== Segment start ==
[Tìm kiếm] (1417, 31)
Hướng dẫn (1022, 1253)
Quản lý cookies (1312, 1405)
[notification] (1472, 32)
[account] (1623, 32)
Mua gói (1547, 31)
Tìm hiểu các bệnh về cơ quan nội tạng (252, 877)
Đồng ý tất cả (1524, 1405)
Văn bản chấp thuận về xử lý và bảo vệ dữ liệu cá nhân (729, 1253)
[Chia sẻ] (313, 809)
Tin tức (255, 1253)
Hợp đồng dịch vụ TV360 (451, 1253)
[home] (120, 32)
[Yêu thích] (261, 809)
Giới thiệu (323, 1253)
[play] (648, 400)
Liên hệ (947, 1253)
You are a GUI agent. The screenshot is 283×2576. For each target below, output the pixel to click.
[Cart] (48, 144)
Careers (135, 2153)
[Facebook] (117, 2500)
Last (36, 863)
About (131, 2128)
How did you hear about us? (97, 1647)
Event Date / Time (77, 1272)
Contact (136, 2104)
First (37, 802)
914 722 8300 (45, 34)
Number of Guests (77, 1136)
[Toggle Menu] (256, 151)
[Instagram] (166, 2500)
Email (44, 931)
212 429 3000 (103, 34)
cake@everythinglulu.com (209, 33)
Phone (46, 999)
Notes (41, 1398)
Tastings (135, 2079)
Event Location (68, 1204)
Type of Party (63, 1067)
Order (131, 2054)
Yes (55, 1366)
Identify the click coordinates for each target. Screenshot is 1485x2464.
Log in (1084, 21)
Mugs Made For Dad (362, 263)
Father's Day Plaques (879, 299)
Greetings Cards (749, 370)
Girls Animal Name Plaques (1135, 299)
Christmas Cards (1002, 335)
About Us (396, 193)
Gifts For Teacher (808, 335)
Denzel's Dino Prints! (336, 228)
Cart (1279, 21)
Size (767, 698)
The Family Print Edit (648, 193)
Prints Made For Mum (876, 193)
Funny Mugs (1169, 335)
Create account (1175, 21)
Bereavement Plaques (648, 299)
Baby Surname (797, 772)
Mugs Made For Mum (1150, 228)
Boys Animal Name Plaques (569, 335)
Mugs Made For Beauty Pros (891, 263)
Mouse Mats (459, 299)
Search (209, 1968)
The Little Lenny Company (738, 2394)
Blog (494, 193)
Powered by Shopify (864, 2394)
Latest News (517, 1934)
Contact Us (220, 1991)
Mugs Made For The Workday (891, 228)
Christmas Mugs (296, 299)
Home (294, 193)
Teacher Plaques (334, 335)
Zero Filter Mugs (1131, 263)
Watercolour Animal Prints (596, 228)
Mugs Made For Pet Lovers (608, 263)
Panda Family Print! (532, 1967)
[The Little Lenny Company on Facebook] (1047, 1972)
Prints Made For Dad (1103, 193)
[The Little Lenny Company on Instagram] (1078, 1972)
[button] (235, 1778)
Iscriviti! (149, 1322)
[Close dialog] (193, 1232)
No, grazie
== Segment end ==
• Task:
Every record above must appear again in the answer, unchanged.

• Output:
[Tìm kiếm] (1417, 31)
Hướng dẫn (1022, 1253)
Quản lý cookies (1312, 1405)
[notification] (1472, 32)
[account] (1623, 32)
Mua gói (1547, 31)
Tìm hiểu các bệnh về cơ quan nội tạng (252, 877)
Đồng ý tất cả (1524, 1405)
Văn bản chấp thuận về xử lý và bảo vệ dữ liệu cá nhân (729, 1253)
[Chia sẻ] (313, 809)
Tin tức (255, 1253)
Hợp đồng dịch vụ TV360 (451, 1253)
[home] (120, 32)
[Yêu thích] (261, 809)
Giới thiệu (323, 1253)
[play] (648, 400)
Liên hệ (947, 1253)
You are a GUI agent. The screenshot is 283×2576. For each target below, output the pixel to click.
[Cart] (48, 144)
Careers (135, 2153)
[Facebook] (117, 2500)
Last (36, 863)
About (131, 2128)
How did you hear about us? (97, 1647)
Event Date / Time (77, 1272)
Contact (136, 2104)
First (37, 802)
914 722 8300 (45, 34)
Number of Guests (77, 1136)
[Toggle Menu] (256, 151)
[Instagram] (166, 2500)
Email (44, 931)
212 429 3000 (103, 34)
cake@everythinglulu.com (209, 33)
Phone (46, 999)
Notes (41, 1398)
Tastings (135, 2079)
Event Location (68, 1204)
Type of Party (63, 1067)
Order (131, 2054)
Yes (55, 1366)
Identify the click coordinates for each target. Screenshot is 1485x2464.
Log in (1084, 21)
Mugs Made For Dad (362, 263)
Father's Day Plaques (879, 299)
Greetings Cards (749, 370)
Girls Animal Name Plaques (1135, 299)
Christmas Cards (1002, 335)
About Us (396, 193)
Gifts For Teacher (808, 335)
Denzel's Dino Prints! (336, 228)
Cart (1279, 21)
Size (767, 698)
The Family Print Edit (648, 193)
Prints Made For Mum (876, 193)
Funny Mugs (1169, 335)
Create account (1175, 21)
Bereavement Plaques (648, 299)
Baby Surname (797, 772)
Mugs Made For Mum (1150, 228)
Boys Animal Name Plaques (569, 335)
Mugs Made For Beauty Pros (891, 263)
Mouse Mats (459, 299)
Search (209, 1968)
The Little Lenny Company (738, 2394)
Blog (494, 193)
Powered by Shopify (864, 2394)
Latest News (517, 1934)
Contact Us (220, 1991)
Mugs Made For The Workday (891, 228)
Christmas Mugs (296, 299)
Home (294, 193)
Teacher Plaques (334, 335)
Zero Filter Mugs (1131, 263)
Watercolour Animal Prints (596, 228)
Mugs Made For Pet Lovers (608, 263)
Panda Family Print! (532, 1967)
[The Little Lenny Company on Facebook] (1047, 1972)
Prints Made For Dad (1103, 193)
[The Little Lenny Company on Instagram] (1078, 1972)
[button] (235, 1778)
Iscriviti! (149, 1322)
[Close dialog] (193, 1232)
No, grazie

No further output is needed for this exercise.